■ **Problem details**:
Could you copy out the stretch of data from the line containing "You are a computer-use agent. Viewport: 440px" through the line containing "coord(176,254)", swapping "Instruction" for "Command" and leaving everything else unchanged?
[START OF Data supplied]
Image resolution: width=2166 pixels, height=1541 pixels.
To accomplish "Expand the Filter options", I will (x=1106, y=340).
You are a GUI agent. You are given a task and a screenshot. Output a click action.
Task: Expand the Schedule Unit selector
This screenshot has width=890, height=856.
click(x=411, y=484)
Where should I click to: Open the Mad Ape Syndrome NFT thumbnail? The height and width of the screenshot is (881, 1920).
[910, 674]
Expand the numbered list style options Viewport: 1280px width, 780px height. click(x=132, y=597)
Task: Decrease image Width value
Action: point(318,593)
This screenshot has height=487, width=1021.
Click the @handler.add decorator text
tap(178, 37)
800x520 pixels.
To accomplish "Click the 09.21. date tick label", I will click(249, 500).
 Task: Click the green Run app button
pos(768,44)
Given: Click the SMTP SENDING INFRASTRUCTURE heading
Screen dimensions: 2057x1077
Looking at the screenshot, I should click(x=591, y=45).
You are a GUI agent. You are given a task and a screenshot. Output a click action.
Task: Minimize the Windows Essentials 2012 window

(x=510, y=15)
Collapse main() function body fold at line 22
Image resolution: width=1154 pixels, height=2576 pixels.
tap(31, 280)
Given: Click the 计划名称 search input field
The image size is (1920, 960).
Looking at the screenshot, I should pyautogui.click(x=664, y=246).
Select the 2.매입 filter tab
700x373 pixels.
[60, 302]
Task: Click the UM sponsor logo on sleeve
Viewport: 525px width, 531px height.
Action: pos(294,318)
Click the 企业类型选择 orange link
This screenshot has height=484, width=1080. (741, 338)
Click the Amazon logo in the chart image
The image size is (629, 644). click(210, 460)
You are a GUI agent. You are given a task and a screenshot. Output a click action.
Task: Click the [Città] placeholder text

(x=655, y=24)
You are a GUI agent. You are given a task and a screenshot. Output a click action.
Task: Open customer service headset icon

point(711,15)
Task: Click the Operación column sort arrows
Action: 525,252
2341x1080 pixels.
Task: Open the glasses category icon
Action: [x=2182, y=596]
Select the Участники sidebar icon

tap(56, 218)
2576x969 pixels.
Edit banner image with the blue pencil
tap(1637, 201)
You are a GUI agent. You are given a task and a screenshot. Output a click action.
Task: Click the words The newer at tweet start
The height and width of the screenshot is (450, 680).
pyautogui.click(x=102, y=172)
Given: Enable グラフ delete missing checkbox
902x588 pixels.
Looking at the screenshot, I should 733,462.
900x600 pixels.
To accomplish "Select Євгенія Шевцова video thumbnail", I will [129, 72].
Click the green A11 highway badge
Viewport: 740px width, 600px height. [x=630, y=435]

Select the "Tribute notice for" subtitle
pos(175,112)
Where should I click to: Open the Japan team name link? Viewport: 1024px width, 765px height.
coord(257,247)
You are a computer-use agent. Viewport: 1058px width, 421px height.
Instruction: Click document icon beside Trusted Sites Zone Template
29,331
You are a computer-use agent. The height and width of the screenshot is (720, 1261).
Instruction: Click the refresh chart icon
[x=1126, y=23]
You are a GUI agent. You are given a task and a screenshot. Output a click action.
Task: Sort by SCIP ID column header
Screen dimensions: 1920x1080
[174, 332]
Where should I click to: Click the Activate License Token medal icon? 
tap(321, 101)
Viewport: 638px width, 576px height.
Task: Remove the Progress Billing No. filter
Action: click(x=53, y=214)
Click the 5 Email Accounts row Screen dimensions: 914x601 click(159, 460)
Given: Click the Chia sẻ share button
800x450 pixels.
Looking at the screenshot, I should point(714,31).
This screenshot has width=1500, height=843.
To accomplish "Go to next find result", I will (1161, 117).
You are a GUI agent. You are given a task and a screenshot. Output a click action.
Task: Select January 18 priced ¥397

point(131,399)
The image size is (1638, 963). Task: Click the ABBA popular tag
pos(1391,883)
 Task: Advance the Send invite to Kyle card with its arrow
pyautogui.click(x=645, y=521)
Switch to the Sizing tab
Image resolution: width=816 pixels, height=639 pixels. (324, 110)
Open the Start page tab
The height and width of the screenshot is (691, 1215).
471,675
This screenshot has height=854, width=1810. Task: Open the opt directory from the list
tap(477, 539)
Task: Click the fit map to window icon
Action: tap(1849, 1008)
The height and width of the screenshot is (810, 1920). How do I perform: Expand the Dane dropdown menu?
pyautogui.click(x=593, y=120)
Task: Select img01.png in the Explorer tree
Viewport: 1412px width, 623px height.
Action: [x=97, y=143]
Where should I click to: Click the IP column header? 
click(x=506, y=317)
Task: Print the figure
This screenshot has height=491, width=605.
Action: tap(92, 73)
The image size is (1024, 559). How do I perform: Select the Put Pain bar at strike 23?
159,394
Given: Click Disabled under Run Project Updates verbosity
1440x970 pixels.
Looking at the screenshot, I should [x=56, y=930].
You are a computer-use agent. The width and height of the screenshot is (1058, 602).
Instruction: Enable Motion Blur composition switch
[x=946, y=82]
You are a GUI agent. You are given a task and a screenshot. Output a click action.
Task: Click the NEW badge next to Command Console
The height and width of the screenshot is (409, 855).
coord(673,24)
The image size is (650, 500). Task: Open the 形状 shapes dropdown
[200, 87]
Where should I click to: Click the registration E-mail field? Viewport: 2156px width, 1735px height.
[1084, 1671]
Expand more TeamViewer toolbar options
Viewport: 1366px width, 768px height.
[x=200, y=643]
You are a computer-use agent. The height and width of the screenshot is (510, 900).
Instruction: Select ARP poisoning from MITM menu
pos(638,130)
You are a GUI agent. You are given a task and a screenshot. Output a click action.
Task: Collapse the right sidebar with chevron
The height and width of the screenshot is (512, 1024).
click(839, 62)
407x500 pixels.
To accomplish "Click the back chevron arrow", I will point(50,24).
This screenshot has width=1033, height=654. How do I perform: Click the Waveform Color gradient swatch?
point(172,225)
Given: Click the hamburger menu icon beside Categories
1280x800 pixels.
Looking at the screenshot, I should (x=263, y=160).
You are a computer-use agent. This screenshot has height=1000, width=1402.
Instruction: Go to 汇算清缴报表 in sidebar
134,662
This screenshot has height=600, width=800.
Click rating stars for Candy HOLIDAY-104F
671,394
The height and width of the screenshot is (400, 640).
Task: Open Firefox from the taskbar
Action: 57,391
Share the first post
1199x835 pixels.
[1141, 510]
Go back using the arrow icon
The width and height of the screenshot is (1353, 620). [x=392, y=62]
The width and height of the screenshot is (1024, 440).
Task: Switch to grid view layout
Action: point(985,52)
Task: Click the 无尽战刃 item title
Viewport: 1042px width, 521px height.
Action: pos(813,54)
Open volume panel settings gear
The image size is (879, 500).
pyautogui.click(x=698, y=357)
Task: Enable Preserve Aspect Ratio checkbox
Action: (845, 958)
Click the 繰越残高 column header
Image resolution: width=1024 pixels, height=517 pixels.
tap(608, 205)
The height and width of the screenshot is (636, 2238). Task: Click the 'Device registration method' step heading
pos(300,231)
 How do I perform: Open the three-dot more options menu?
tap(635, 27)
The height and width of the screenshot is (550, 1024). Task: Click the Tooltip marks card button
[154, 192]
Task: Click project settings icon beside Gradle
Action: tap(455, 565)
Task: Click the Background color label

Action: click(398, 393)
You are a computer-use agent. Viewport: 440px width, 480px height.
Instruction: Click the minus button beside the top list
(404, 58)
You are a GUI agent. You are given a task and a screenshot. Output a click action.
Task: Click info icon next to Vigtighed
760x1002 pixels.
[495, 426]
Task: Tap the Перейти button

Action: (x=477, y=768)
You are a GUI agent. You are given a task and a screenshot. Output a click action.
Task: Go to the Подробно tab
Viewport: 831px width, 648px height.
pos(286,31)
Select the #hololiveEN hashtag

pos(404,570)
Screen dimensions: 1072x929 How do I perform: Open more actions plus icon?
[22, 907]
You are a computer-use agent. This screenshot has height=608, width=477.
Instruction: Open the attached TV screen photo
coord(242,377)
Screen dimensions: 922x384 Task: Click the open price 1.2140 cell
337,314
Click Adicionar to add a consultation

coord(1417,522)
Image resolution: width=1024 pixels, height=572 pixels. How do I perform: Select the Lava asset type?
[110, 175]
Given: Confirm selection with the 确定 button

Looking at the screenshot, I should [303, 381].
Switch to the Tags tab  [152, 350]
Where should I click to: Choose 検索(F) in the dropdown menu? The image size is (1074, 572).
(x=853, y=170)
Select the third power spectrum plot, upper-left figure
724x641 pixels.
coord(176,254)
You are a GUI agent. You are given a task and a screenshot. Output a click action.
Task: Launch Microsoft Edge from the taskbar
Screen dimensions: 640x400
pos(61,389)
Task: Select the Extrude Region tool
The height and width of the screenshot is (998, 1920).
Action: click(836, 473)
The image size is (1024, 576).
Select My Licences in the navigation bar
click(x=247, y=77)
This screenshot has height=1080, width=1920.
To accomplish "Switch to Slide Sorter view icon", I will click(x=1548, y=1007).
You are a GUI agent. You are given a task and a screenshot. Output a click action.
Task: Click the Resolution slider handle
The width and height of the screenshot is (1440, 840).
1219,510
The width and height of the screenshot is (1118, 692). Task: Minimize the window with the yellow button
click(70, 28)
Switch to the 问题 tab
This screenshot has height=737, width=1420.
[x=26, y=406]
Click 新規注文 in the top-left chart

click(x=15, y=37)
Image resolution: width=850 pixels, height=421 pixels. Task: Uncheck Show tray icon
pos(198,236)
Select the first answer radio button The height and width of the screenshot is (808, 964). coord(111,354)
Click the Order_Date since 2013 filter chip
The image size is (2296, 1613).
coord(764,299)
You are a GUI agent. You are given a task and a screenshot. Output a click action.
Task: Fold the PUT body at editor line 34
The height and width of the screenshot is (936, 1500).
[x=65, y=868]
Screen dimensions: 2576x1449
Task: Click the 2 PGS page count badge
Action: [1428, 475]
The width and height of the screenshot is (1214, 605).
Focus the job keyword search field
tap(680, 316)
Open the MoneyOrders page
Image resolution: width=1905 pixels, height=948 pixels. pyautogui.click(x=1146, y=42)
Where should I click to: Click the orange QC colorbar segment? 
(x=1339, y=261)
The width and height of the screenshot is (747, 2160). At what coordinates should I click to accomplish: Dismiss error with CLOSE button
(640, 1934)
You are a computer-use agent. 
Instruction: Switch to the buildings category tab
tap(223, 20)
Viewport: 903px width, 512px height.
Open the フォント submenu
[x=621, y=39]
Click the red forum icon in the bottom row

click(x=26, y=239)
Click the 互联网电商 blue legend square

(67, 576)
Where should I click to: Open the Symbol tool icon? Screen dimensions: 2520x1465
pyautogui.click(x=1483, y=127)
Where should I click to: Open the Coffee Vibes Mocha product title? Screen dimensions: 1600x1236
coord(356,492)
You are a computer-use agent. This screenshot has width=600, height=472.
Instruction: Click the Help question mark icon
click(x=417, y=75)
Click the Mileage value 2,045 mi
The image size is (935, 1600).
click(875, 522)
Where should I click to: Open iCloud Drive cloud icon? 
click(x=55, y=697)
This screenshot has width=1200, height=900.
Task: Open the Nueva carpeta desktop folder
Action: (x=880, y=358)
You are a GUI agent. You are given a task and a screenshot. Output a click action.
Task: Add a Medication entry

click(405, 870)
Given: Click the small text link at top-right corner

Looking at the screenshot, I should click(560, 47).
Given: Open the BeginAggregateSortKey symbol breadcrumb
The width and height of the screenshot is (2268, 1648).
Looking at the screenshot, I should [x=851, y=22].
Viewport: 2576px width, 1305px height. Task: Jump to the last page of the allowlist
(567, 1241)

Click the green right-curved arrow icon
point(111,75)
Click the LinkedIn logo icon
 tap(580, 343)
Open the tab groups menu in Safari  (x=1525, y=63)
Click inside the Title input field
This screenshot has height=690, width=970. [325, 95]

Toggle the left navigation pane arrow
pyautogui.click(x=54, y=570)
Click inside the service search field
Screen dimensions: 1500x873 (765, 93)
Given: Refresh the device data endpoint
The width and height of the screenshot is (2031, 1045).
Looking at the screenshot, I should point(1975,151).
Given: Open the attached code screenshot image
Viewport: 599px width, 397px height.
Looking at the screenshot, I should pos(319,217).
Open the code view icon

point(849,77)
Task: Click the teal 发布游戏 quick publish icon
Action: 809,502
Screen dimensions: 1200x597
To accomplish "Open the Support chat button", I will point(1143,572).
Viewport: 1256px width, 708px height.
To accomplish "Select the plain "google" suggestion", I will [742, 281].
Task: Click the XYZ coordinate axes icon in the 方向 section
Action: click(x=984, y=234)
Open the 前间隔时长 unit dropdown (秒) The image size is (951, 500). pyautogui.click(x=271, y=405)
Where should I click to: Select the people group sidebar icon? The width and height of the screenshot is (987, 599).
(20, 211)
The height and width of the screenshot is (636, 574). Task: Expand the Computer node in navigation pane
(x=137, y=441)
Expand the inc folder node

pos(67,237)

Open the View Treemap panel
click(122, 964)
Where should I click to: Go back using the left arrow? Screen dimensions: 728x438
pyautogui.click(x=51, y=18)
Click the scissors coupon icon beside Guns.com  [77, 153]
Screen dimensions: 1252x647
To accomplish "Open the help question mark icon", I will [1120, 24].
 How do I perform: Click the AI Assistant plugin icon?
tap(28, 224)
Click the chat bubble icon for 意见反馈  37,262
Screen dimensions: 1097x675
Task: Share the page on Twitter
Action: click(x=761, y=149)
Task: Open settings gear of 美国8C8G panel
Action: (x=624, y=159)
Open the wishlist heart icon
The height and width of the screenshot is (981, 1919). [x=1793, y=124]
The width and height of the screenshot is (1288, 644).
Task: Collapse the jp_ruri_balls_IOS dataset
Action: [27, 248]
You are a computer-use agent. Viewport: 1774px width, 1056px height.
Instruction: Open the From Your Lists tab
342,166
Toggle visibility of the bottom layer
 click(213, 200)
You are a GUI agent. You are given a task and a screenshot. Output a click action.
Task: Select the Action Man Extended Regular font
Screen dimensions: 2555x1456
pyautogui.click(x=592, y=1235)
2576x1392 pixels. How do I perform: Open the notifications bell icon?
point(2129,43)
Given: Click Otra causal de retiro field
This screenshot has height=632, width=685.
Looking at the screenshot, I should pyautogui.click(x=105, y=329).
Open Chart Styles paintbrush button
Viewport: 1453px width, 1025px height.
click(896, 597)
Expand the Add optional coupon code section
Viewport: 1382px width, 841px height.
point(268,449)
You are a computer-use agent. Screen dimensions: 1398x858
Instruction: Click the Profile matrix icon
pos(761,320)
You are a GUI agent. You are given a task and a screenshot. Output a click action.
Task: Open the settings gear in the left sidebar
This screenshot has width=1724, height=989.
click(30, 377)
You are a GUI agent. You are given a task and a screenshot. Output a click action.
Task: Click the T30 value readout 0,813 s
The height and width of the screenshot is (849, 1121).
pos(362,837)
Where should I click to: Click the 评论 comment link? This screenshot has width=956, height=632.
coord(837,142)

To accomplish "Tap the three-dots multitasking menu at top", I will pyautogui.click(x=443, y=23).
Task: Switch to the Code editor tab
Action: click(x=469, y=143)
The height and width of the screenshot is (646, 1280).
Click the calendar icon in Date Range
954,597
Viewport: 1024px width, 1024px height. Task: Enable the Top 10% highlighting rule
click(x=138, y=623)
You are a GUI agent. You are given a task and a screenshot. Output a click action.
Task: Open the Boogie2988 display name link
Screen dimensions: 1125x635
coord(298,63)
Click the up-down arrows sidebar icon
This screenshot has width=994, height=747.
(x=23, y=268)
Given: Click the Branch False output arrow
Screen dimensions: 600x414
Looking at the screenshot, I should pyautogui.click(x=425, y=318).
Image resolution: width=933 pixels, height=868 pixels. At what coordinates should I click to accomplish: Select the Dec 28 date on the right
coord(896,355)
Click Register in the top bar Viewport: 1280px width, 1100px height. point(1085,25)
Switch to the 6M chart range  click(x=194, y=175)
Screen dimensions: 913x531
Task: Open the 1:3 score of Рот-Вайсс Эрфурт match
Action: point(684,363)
[END OF Data supplied]
■ **Full answer**:
You are a computer-use agent. Viewport: 440px width, 480px height.
Command: Click the minus button beside the top list
(404, 58)
You are a GUI agent. You are given a task and a screenshot. Output a click action.
Task: Click info icon next to Vigtighed
760x1002 pixels.
[495, 426]
Task: Tap the Перейти button

Action: (x=477, y=768)
You are a GUI agent. You are given a task and a screenshot. Output a click action.
Task: Go to the Подробно tab
Viewport: 831px width, 648px height.
pos(286,31)
Select the #hololiveEN hashtag

pos(404,570)
Screen dimensions: 1072x929 How do I perform: Open more actions plus icon?
[22, 907]
You are a computer-use agent. This screenshot has height=608, width=477.
Command: Open the attached TV screen photo
coord(242,377)
Screen dimensions: 922x384 Task: Click the open price 1.2140 cell
337,314
Click Adicionar to add a consultation

coord(1417,522)
Image resolution: width=1024 pixels, height=572 pixels. How do I perform: Select the Lava asset type?
[110, 175]
Given: Confirm selection with the 确定 button

Looking at the screenshot, I should [303, 381].
Switch to the Tags tab  [152, 350]
Where should I click to: Choose 検索(F) in the dropdown menu? The image size is (1074, 572).
(x=853, y=170)
Select the third power spectrum plot, upper-left figure
724x641 pixels.
coord(176,254)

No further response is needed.